In essence, IPAB is an independent body that comes into play if the Medicare Chief Actuary determines that net spending exceeds a given target. We dodged a bullet on July 13 when the Actuary sent a letter to CMS declaring that we are not projected to exceed the target at this time. But we won’t be lucky forever. With 15 board members, less than half of IPAB members can be health care providers. None of them can be practicing physicians — even though their decisions intimately dictate how physicians provide their care.

The way IPAB is structured, physicians would be first in line to fall under its arbitrary rules and reductions. As a physician, I lived through a similarly flawed Medicare payment system — the sustainable growth rate or SGR formula.
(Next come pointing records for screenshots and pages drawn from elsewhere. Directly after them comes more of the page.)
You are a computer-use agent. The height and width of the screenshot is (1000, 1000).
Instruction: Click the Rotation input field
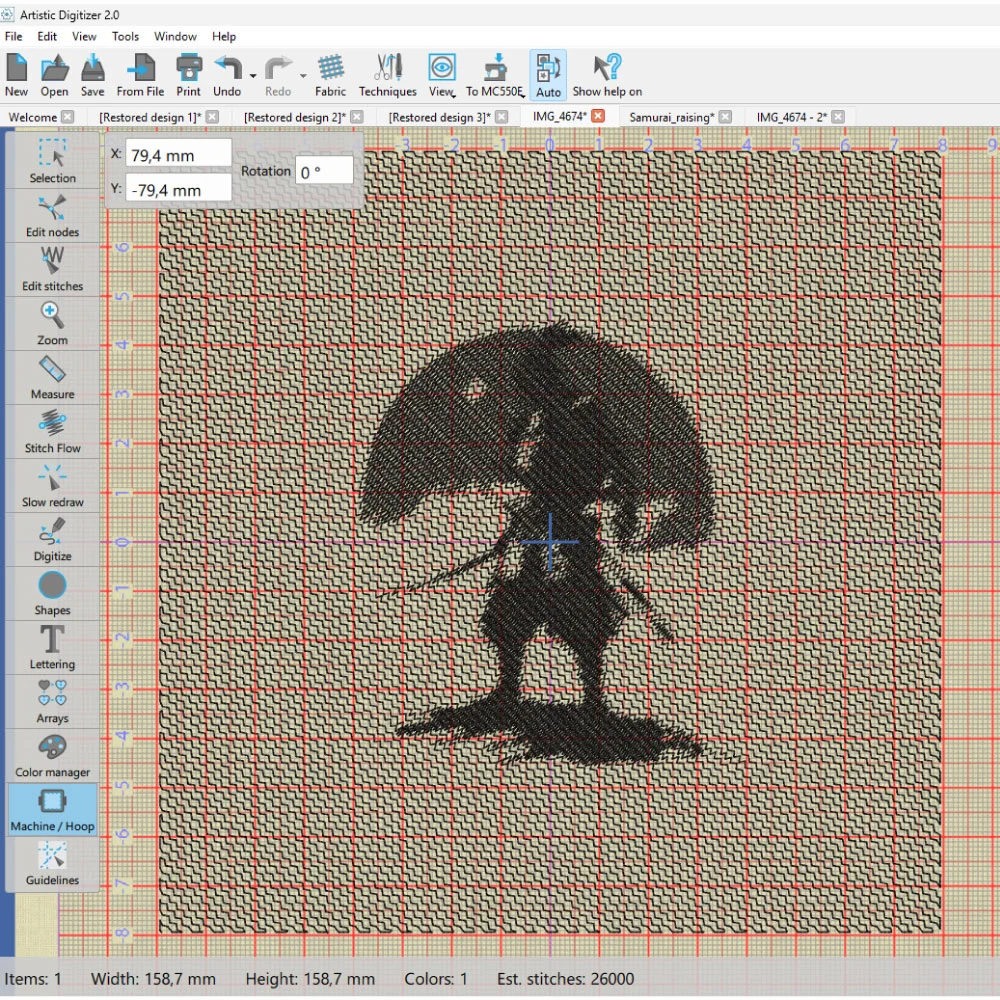(324, 171)
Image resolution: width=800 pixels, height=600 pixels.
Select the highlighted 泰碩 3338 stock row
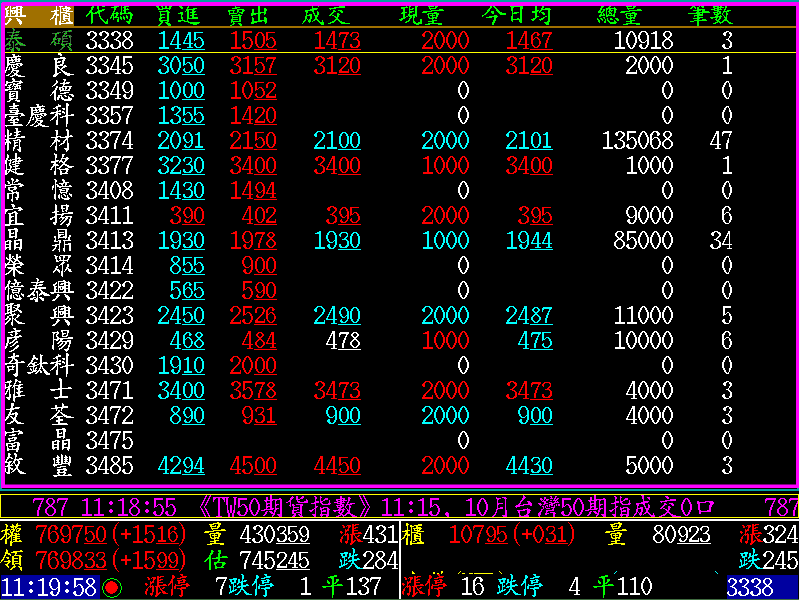[400, 40]
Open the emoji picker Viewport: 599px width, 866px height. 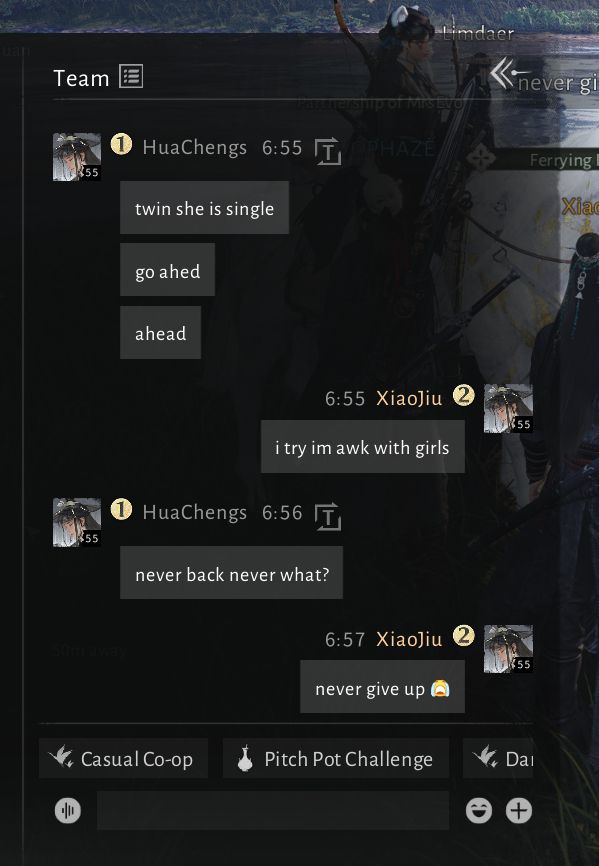479,810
The last thing we need is another rigid program that relies solely on payment cuts to control Medicare spending.

Under some scenarios, the powers of IPAB would devolve to one man, the HHS Secretary. I trust my good friend Secretary Tom Price to make better decisions than almost anyone, but no one person can know enough to make all the calls for an entire medical system.

Worse, under the statute, it takes a supermajority of three-fifths of the Senate to alter IPAB’s decisions. IPAB looks much more like the command and control approach of the UK than the American way. Perhaps that is why polls show the vast majority of Americans are opposed to this approach.
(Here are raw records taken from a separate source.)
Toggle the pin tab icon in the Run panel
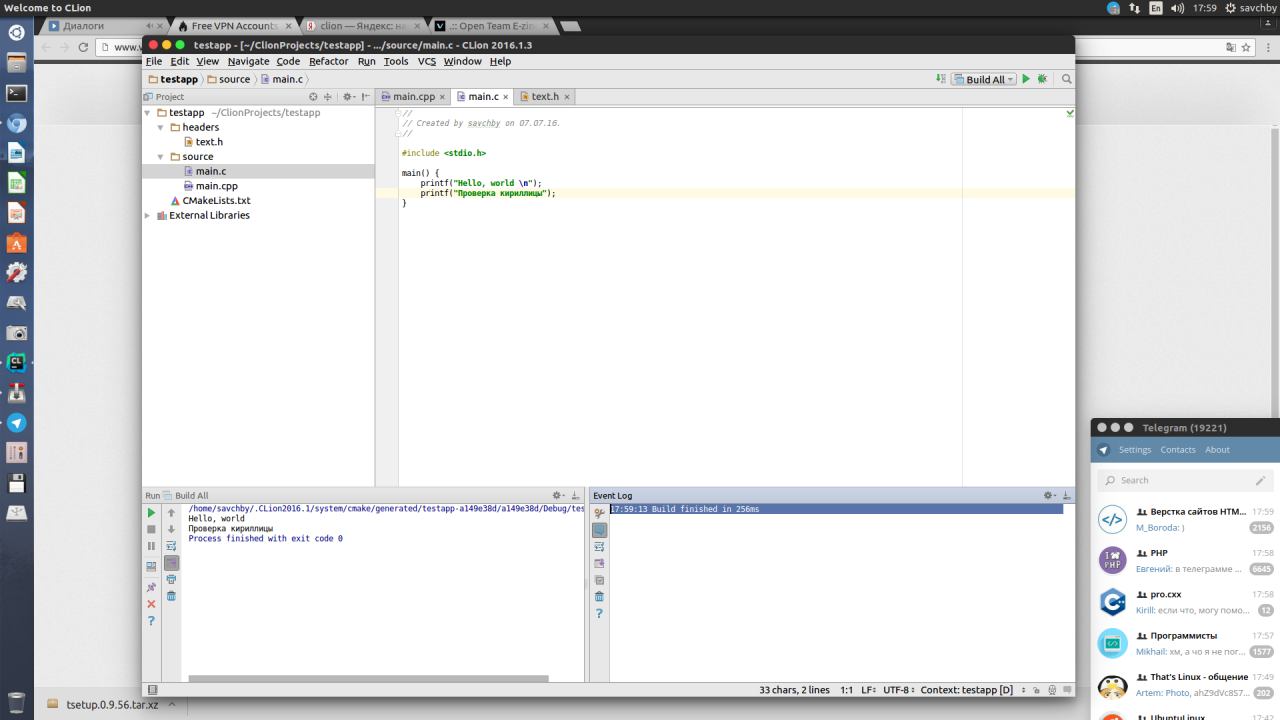This screenshot has width=1280, height=720. click(152, 587)
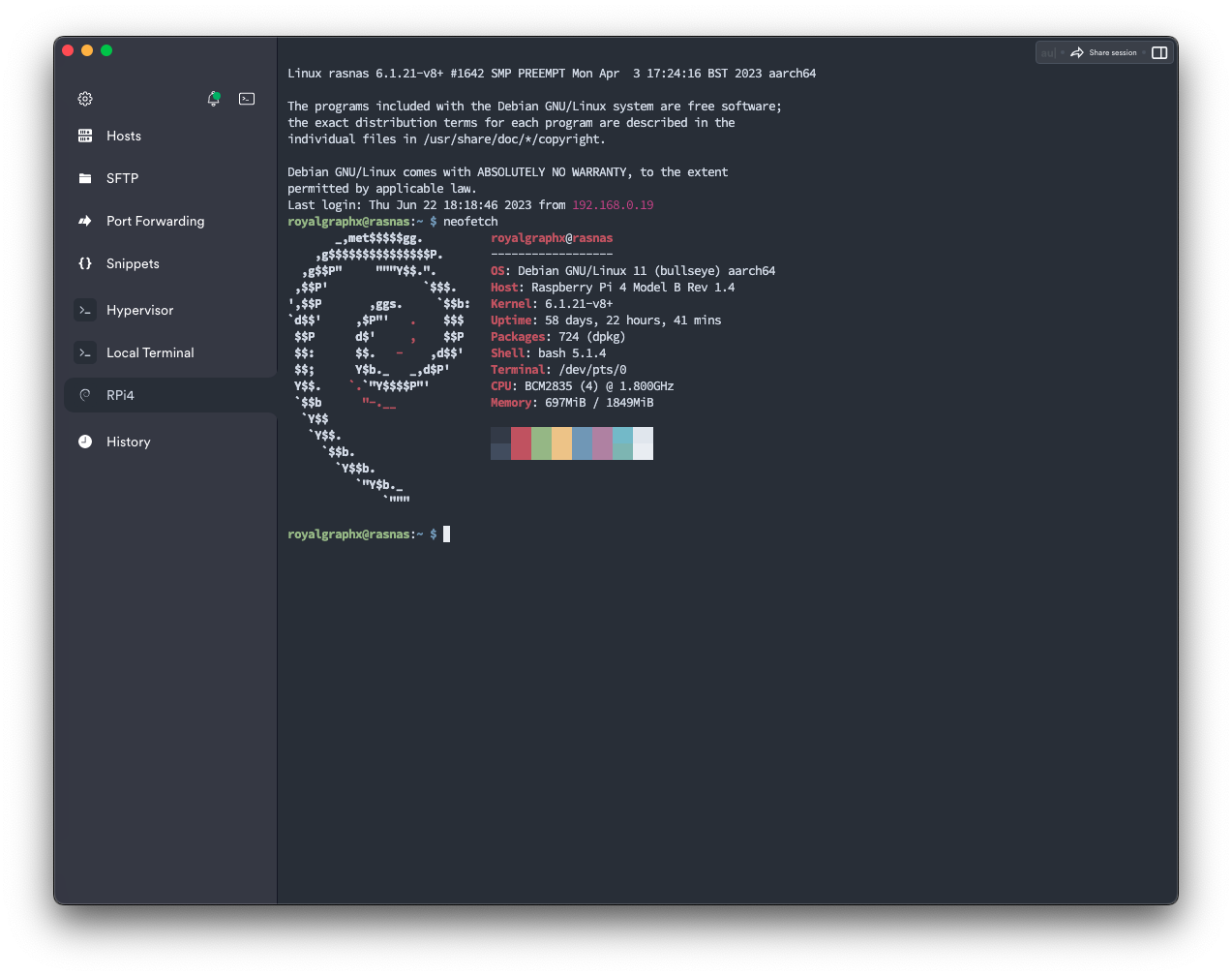1232x976 pixels.
Task: Click the Port Forwarding arrow icon
Action: tap(85, 221)
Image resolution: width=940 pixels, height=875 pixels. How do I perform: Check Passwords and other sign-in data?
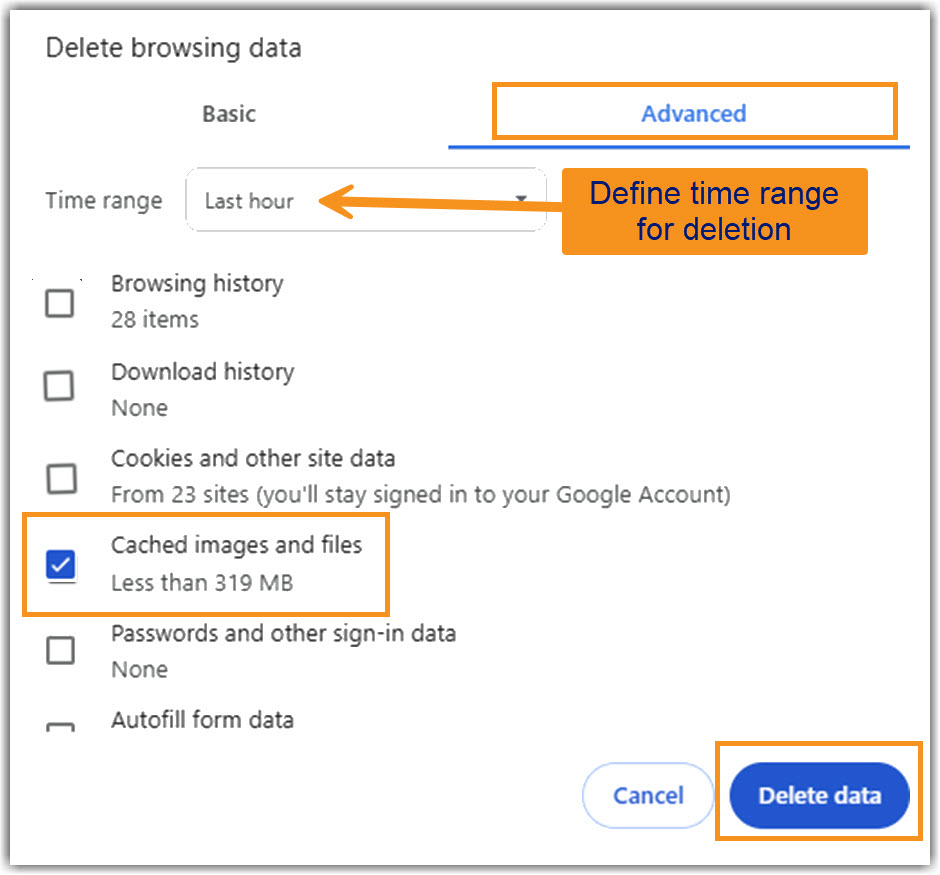(60, 650)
We all agree that our country needs to restrain health care costs, but there are smarter ways to do it. 

Fortunately, it looks as if Congress is paying attention. Bipartisanship on the Hill has been rare lately, but IPAB has brought Republicans and Democrats together to repeal it, including Sens. John Cornyn of Texas, Ron Wyden of Oregon, and by Reps. Phil Roe of Tennessee and Raul Ruiz of California.
They appreciate that we need to put scalpels, not axes, into the hands of the healers.